今回のゲストは、博報堂執行役員の嶋浩一郎さん。企画の立ち上げやPRなどに長年携わられてきた嶋さんですが、本屋大賞を設立したり本屋さんを経営していることでも知られています。広告とは一見関わりがなさそうに思いますが、実はそうでもなさそうです。
さて、いったいどんなお話が聞けるでしょうか。

【嶋浩一郎さん】 “無駄”こそがクリエイティブ。企画やアイディアを生み出すのに一番大切なこととは?

福田:本日のゲスト、博報堂 執行役員 嶋浩一郎さんのプロフィールをさっそくご紹介したいと思います。嶋浩一郎さんは東京都出身。1993年に博報堂に入社し、コーポレートコミュニケーション局で企業のPR活動に携わります。2004年には本屋大賞の立ち上げに参加し、2006年には既存の手法にとらわれないコミュニケーションを行う博報堂ケトルを設立。カルチャー誌『ケトル』やニュースサイト「赤坂経済新聞」で編集長を務めるなど、メディアコンテンツの制作にも積極的に携わっています。
これまで数々のアイディアを企画として立ち上げてこられた嶋さんですが、翼さんは何から聞いていきたいですか。
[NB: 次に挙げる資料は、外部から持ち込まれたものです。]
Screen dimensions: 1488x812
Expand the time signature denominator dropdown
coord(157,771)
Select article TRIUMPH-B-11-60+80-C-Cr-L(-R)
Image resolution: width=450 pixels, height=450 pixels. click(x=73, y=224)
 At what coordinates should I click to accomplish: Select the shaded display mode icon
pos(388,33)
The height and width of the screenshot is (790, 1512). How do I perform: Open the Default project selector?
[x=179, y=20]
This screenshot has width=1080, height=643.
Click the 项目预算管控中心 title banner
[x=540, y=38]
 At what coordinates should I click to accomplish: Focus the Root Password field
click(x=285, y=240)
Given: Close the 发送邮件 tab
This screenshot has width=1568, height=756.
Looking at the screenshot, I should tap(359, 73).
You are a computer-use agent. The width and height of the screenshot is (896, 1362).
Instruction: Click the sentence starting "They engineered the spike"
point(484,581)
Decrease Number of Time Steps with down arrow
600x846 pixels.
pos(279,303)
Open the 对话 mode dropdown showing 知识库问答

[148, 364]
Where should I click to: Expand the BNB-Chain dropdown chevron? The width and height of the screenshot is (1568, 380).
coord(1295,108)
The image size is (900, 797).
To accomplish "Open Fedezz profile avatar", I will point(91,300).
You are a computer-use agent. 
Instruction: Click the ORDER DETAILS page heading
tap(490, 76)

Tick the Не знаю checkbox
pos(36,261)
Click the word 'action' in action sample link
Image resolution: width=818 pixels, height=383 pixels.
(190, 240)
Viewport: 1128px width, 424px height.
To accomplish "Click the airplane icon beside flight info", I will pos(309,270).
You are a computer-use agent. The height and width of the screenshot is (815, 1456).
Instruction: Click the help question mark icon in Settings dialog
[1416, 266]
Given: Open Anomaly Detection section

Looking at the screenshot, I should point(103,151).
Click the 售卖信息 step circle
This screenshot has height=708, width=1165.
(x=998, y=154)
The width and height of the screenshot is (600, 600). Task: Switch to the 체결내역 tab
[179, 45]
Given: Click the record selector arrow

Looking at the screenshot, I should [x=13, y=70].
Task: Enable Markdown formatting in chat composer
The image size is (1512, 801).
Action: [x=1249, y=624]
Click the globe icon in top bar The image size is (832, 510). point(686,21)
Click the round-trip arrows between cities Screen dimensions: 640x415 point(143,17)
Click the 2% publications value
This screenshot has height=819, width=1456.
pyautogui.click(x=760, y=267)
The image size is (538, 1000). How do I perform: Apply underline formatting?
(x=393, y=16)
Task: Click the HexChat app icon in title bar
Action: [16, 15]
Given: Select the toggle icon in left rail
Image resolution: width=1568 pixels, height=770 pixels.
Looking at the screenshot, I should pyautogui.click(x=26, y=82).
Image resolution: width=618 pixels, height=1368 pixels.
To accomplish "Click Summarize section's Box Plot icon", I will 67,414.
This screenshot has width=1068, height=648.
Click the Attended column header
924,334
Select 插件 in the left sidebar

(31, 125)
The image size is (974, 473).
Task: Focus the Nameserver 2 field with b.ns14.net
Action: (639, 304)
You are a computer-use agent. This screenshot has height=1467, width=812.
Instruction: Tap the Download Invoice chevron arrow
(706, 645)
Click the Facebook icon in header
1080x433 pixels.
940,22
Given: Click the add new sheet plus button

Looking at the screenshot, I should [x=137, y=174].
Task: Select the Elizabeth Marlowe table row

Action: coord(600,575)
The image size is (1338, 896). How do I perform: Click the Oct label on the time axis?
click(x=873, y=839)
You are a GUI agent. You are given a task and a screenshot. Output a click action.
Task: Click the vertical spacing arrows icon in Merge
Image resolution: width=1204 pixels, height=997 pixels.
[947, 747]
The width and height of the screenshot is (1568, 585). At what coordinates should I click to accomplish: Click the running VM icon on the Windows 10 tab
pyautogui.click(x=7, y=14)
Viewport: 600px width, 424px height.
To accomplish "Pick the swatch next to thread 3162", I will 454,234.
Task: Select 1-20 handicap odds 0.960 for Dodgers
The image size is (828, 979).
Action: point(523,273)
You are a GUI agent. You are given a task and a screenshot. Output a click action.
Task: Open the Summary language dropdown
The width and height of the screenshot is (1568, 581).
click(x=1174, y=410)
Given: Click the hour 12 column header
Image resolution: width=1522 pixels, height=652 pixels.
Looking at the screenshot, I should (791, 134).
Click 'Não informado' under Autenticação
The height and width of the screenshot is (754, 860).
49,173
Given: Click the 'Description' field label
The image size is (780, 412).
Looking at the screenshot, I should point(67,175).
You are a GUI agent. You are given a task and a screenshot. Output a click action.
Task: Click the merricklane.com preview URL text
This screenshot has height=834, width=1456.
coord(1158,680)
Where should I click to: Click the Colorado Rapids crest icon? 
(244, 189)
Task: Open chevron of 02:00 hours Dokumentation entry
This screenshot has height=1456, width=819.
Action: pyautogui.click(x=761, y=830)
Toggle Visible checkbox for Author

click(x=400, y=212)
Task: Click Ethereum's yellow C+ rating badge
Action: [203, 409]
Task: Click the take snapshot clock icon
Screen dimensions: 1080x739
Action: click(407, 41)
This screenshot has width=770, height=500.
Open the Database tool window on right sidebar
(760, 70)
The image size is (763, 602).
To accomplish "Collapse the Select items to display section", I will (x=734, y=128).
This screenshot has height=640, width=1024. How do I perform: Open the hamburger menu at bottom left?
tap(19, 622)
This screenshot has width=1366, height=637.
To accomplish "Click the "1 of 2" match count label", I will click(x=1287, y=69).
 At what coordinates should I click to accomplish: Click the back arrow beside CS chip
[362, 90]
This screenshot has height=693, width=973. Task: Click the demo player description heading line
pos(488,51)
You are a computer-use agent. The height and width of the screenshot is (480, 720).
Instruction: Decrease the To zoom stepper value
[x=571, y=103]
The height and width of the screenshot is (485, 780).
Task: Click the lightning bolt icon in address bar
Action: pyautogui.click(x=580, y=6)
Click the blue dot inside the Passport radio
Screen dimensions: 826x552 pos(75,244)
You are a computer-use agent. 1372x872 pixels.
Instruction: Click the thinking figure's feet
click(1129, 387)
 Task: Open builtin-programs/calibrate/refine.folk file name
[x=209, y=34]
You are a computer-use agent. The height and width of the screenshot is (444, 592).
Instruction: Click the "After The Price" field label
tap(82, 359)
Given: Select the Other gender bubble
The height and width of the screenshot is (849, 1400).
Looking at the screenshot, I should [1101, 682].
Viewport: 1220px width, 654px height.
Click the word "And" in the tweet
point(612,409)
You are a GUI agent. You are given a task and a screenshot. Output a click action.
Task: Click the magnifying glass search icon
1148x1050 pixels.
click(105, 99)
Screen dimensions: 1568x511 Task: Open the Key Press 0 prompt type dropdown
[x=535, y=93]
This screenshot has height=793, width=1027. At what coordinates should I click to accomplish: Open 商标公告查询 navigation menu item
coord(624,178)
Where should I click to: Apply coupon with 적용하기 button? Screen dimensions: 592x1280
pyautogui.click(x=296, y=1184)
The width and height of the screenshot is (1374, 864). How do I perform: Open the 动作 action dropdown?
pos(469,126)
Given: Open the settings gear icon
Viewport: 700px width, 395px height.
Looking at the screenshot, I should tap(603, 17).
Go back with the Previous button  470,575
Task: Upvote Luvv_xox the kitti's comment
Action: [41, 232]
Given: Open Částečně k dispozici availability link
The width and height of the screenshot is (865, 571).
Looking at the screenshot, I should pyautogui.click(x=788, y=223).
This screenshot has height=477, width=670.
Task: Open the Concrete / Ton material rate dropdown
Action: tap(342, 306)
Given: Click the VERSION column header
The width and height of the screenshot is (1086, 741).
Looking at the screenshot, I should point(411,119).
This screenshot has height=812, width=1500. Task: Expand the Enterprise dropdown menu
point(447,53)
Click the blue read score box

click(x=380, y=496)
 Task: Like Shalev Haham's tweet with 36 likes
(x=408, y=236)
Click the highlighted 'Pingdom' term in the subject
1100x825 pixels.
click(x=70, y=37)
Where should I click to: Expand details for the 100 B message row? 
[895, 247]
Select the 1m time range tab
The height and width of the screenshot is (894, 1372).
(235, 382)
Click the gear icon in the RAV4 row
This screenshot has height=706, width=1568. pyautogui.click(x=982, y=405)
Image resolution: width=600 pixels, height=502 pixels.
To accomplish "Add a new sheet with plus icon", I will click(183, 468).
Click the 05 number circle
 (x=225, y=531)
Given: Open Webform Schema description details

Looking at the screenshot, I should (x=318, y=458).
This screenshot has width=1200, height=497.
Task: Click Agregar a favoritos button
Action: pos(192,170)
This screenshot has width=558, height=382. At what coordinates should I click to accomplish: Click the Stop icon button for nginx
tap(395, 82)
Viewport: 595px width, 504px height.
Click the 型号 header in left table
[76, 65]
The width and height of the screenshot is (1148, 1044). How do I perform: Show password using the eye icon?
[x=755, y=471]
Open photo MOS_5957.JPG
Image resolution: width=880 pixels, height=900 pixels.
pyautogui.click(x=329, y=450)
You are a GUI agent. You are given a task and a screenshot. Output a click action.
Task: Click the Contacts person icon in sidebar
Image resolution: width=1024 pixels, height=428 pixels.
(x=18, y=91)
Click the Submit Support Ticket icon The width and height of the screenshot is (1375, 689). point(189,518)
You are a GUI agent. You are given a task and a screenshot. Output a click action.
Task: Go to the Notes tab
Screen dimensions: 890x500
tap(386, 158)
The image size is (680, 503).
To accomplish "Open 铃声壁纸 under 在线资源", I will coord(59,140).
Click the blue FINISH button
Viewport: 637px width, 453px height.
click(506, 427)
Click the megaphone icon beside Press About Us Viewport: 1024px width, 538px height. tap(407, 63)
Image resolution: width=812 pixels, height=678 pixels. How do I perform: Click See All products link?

石塚:本屋大賞は、本屋さんを活性化させるために作られたんでしょうか。

嶋:本屋大賞って自分だけが作った仕事っていうよりは、全国の本屋さんと一緒に作った仕事なんです。僕、本屋ってすごい大好きで。日常生活の中で知らない情報とか知らない物語に出会える場所って本当にあると幸せじゃないですか。それまでいろんな文学賞があったんですけど、作家が作家の作品を選ぶみたいなところがあって。作家がマニアックな視点で選ぶのもいいとは思うんですけども、読者のことを一番よく知ってる書店員の人が「これが面白いよ」「自分も読んだけど、お客さんも読んだら面白いと思うよ」って言ってくれる本が実は一番面白いんじゃないかなっていう。それでこの出版不況のなか、本の目利きにみんなで頼ってみようと。本屋さんひとりひとりも、出版不況に対してやれることがないか、みたいなことを考えている方がいっぱいいたんで、本屋さんの視点で盛り上げていこうって。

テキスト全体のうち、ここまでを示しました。